### [Saved entries]
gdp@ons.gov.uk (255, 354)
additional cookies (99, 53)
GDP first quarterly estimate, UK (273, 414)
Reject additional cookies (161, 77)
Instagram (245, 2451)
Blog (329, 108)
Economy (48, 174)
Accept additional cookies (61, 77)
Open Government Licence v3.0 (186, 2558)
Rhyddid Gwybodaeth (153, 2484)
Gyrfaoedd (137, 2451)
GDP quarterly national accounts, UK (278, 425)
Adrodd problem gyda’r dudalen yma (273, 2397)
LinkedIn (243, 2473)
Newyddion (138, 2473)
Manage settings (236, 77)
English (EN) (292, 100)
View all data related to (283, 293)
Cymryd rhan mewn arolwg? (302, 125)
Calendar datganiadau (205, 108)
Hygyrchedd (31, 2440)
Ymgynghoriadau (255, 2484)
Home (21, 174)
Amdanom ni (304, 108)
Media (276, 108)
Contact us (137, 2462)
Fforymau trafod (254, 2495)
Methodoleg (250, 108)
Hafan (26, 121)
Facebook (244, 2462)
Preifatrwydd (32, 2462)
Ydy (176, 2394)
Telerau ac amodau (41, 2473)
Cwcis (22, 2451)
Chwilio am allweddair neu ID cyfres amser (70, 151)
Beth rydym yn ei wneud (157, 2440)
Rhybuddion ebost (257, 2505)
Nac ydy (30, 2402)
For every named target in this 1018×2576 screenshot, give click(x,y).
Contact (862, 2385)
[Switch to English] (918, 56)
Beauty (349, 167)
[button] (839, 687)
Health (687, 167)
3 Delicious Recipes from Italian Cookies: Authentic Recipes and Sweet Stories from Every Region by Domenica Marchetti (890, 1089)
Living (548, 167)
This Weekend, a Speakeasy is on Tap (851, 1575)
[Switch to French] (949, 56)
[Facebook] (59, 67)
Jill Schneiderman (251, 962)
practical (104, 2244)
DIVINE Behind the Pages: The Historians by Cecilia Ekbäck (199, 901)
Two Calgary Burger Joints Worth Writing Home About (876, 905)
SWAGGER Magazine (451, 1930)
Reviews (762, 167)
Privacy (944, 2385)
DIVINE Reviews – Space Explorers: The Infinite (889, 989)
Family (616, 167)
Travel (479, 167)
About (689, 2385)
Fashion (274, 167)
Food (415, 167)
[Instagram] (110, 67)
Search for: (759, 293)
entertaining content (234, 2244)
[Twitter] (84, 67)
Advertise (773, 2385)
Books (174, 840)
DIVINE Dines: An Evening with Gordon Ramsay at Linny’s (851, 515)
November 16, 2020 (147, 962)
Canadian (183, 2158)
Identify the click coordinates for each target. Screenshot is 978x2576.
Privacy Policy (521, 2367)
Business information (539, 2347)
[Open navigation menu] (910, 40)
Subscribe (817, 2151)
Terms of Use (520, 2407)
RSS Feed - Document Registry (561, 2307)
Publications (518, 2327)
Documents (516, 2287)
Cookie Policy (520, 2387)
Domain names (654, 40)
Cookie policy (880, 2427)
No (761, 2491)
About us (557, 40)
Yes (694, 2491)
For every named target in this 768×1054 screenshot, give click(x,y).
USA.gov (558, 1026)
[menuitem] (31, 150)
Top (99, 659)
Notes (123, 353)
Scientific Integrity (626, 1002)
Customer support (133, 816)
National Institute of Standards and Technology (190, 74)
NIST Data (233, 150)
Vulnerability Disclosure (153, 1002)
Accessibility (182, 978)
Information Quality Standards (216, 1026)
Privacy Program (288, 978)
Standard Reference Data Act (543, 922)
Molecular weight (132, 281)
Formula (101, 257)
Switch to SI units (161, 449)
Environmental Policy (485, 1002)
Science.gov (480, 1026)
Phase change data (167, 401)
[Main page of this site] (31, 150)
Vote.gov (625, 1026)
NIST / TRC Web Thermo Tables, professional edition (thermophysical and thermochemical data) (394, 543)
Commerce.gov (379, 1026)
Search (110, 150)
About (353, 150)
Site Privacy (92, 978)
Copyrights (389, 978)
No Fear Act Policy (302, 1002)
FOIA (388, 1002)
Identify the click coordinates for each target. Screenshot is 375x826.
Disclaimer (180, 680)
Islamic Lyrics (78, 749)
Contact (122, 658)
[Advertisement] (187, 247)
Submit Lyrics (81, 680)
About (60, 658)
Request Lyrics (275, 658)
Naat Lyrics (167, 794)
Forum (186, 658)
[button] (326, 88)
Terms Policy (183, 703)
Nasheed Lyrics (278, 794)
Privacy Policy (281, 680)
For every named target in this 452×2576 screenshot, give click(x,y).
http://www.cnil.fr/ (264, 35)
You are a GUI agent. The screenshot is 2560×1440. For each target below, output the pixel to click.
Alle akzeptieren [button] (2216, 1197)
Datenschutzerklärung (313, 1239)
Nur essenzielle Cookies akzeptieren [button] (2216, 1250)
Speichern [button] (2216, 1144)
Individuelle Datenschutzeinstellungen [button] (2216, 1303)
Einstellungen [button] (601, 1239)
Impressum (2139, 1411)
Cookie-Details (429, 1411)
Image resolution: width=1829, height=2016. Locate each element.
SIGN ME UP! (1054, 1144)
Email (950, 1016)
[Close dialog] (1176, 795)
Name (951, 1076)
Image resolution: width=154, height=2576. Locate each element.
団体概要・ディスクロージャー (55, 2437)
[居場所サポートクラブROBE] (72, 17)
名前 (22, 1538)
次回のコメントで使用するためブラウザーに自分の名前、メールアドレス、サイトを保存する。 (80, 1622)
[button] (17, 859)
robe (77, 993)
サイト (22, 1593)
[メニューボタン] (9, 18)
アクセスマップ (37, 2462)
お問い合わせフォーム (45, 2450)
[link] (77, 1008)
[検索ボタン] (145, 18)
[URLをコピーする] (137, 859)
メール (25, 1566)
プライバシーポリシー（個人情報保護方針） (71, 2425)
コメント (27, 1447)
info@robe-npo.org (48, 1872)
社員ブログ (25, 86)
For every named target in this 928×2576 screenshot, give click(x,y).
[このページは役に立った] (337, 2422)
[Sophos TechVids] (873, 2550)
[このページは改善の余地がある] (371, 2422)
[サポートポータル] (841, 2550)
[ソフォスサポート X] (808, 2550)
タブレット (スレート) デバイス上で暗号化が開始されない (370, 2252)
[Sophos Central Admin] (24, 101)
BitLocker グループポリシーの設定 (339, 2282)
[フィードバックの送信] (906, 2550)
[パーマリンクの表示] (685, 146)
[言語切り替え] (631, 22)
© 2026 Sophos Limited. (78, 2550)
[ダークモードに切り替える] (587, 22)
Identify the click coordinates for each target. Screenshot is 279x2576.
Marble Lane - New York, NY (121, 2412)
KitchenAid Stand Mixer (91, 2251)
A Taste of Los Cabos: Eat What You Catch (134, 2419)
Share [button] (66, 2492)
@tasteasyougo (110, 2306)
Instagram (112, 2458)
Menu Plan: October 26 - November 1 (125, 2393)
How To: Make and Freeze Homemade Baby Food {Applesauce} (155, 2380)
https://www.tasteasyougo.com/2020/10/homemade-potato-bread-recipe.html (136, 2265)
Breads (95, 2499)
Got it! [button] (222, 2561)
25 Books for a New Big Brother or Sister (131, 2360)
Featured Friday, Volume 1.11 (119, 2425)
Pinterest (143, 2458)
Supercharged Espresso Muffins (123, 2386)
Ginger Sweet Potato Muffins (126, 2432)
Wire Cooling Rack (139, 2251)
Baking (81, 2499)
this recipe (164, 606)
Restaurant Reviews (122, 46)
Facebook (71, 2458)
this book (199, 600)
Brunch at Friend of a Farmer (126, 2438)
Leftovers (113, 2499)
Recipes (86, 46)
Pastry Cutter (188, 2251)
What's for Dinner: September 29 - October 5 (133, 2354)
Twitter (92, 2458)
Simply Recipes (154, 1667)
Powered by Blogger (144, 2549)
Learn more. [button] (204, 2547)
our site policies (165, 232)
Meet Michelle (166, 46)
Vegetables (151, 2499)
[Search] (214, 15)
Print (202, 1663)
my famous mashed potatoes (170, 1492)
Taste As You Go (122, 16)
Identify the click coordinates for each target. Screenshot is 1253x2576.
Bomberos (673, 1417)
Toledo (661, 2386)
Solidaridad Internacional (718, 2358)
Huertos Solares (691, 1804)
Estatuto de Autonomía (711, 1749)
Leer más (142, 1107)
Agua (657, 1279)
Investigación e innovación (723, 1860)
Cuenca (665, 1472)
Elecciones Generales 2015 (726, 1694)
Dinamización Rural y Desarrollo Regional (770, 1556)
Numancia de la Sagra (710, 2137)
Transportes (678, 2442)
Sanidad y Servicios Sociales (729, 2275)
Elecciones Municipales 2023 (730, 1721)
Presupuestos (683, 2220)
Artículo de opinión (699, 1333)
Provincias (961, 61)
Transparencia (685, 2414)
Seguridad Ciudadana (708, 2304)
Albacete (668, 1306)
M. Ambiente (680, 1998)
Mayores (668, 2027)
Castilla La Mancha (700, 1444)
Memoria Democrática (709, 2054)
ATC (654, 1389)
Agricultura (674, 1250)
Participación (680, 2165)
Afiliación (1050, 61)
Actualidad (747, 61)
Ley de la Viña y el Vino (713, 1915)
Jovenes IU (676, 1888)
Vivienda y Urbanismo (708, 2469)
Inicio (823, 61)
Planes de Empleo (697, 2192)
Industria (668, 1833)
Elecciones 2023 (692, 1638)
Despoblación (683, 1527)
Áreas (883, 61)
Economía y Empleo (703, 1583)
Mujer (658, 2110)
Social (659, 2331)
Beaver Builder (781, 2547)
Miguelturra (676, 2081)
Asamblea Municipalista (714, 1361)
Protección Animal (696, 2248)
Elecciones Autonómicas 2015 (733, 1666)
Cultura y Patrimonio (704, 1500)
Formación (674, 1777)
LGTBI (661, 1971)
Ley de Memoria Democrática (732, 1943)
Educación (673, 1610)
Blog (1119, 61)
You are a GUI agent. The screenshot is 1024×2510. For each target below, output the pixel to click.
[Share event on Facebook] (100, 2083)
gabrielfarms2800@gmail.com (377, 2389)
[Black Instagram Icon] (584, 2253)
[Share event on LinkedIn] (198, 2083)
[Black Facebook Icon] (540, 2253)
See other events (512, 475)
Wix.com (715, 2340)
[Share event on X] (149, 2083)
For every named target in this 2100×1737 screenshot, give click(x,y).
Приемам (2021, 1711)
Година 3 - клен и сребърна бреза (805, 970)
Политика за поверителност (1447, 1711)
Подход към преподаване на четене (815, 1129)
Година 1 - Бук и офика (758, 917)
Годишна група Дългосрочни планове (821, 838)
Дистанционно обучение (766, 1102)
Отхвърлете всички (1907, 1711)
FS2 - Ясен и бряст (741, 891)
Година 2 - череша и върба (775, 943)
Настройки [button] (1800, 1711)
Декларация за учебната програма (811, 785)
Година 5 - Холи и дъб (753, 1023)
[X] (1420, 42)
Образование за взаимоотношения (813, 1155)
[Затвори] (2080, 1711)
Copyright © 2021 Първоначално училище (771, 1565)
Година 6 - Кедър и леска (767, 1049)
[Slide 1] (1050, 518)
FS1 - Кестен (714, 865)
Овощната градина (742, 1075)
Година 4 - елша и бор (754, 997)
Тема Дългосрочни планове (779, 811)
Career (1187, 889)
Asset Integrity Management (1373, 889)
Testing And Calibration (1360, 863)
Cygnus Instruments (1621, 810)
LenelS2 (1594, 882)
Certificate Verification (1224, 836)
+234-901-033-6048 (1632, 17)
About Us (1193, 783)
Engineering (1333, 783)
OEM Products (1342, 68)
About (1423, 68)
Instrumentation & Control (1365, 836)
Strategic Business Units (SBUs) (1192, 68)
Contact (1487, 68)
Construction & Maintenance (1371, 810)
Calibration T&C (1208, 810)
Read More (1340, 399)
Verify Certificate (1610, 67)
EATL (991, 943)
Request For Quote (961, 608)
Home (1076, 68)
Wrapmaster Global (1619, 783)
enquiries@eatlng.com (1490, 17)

### [Try it]
List every line in the records above that contains the word "About".

### [Solution to this problem]
Two Calgary Burger Joints Worth Writing Home About (876, 905)
About (689, 2385)
About us (557, 40)
About (353, 150)
About (60, 658)
About Us (1193, 783)
About (1423, 68)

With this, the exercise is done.